Tell Food Delivery Apps to Please Hold The Plastic
Seamless, DoorDash, GrubHub, Delivery.com, Caviar, and Postmates
During COVID, many more people are ordering take-out to help keep local restaurants afloat. Unfortunately, most take out orders arrive with an alarming amount of single-use items (most of them plastic) that customers do not need as most of us have plenty of cutlery, condiments, and napkins in our homes.
The vast majority of these single-use items cannot or will not be recycled, adding to our significant plastic pollution crisis, littering our streets, parks, rivers, and oceans and clogging already overfilled landfills.
Beyond Plastics and our allies in the environmental community are asking food delivery companies to help reduce this source of unnecessary plastic pollution by making a simple change to their ordering systems.
Rather than keeping the status quo in which including all of these items is the default setting, these companies can change their systems to make no single-use additions the default setting for orders. In fact, Uber Eats has already done it!
By simply switching cutlery, condiments, napkins and straws to an opt-in only option and following up with the restaurants they partner with to make sure they comply, these companies can help restaurants save money and prevent mountains of pointless plastic trash at the same time.
Join us in calling on these companies to make a small change that would yield big results.
Sponsored by
To:
Seamless, DoorDash, GrubHub, Delivery.com, Caviar, and Postmates
From:
[Your Name]
Thank you for the important role you are playing in helping restaurants stay afloat and helping customers stay fed while staying safe during these difficult times.
However, we urge you to consider making a small change that can both save the restaurants you partner with money while also helping to reduce the alarming quantities of single-use plastic pollution being generated right now.

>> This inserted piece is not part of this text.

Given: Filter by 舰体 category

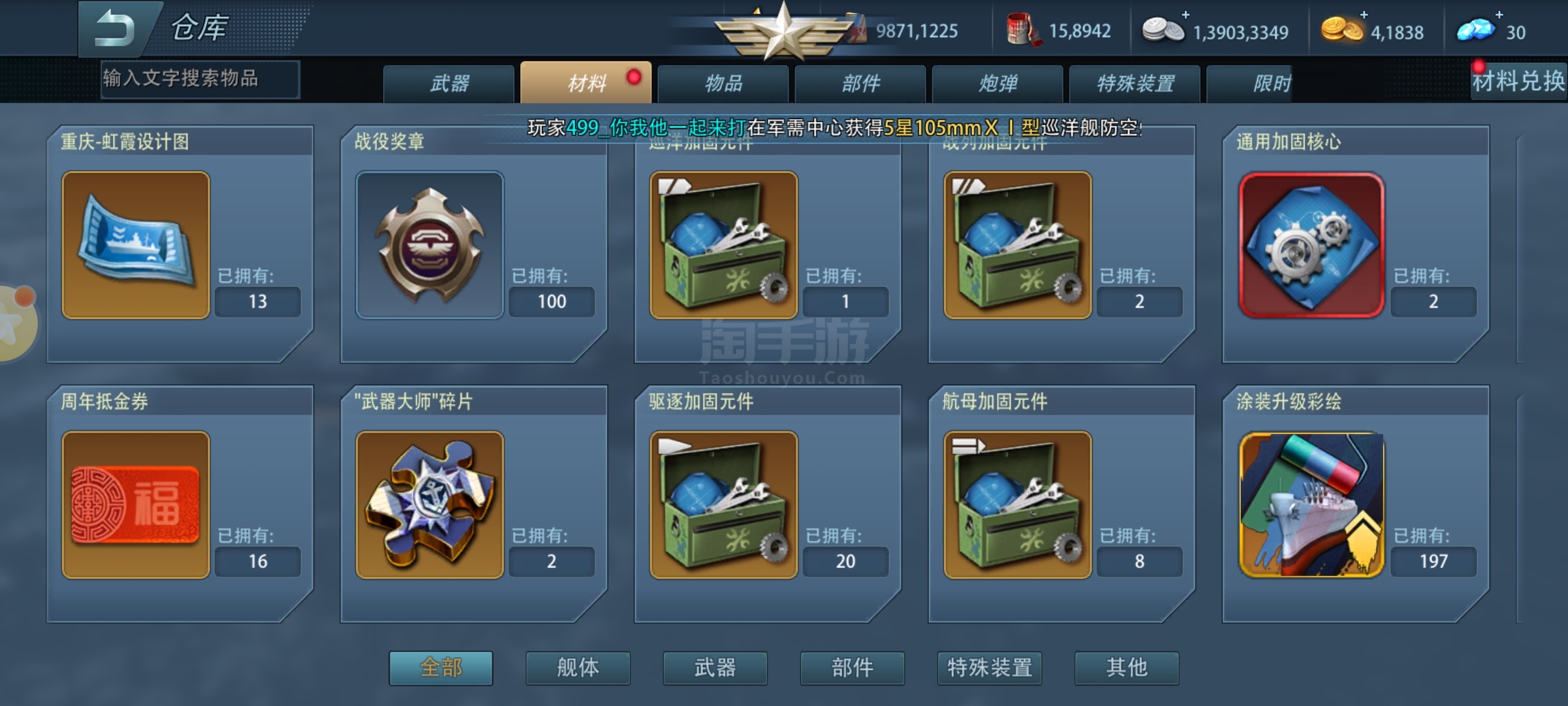Looking at the screenshot, I should click(x=578, y=667).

We request that you change your default food delivery ordering process to one that does not automatically include utensils, napkins, condiments, or straws - all items that the vast majority of customers have in abundance in their homes.
Instead, customers would specifically request such items when they place their order for delivery — “opting in” to receive the specific items they need. Similar to how customers choose exactly which toppings they want on their pizza, customers should also be able to opt in to exactly which utensils, napkins, condiments, or straws they want. This small change would reduce costs to restaurants and help to protect our environment from our rapidly growing plastic pollution crisis.

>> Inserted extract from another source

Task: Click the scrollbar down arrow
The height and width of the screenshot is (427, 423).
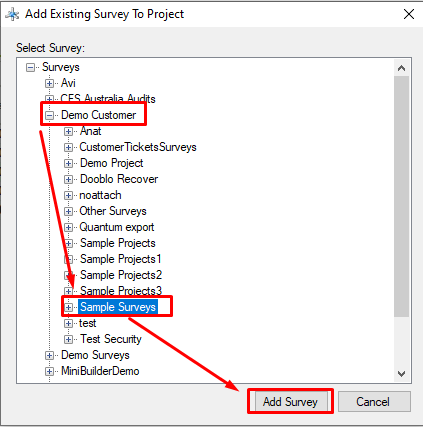Action: (x=401, y=374)
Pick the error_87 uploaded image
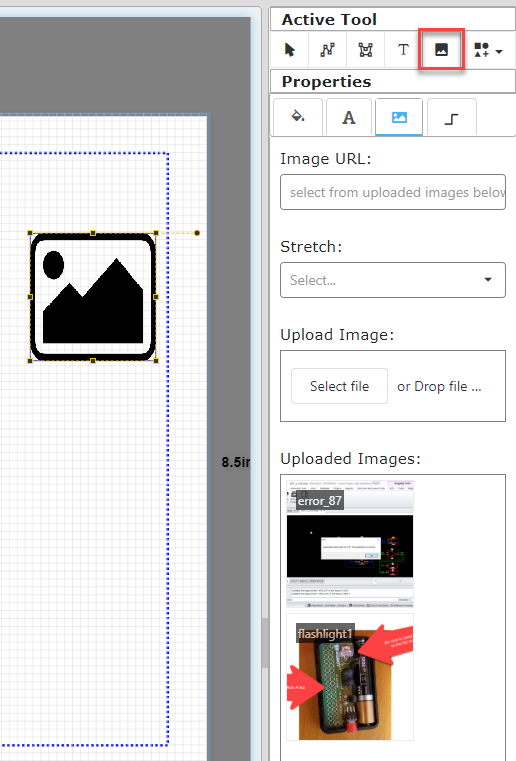516x761 pixels. [350, 544]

Once you've made this change, we urge you to reach out to all of the restaurants you partner with to ensure that they follow through in honoring customers' wishes regarding these largely unnecessary and unwanted items.
We are sure you are aware of the single-use plastic pollution problem in our country. From streets, rivers, oceans and beaches burdened by plastic bags, bottles, straws and more, to fenceline communities near heavily polluting oil refineries and ethylene cracker plants, to the communities living near landfills and incinerators, to the potential health effects of finding microplastics in our food and our bodies - these are all perpetuated by the use of single-use plastic foodware.
It is now estimated that 8.75 million metric tons of plastic enter our ocean each year from land-based sources, with a great majority of that waste generated in the consumption of food and beverages.
According to the UN Environment Report, only 9% of all plastics ever created have been recycled--with most still existing in their original form--whether buried in a landfill where they will take centuries to break down, or littered in our communities, parks, waterways, and oceans. Recycling can be helpful for some materials if done right, but it is not the panacea to our plastic pollution problem.
Some companies have introduced plant-based or bio-plastic products, often labeled as biodegradable or compostable, as an alternative to traditional plastics. However, claims that these products are compostable are misleading, as these plastics require a commercial composting facility for processing, which are rarely available. Regardless of compostability claims, bioplastics will generally be sent to the landfill or incinerated.
We call on you to show leadership by making your business’s default food delivery process such that customers must “opt in” to receive specific utensils, napkins, condiments, or straws.
Thank you for your consideration of this important issue.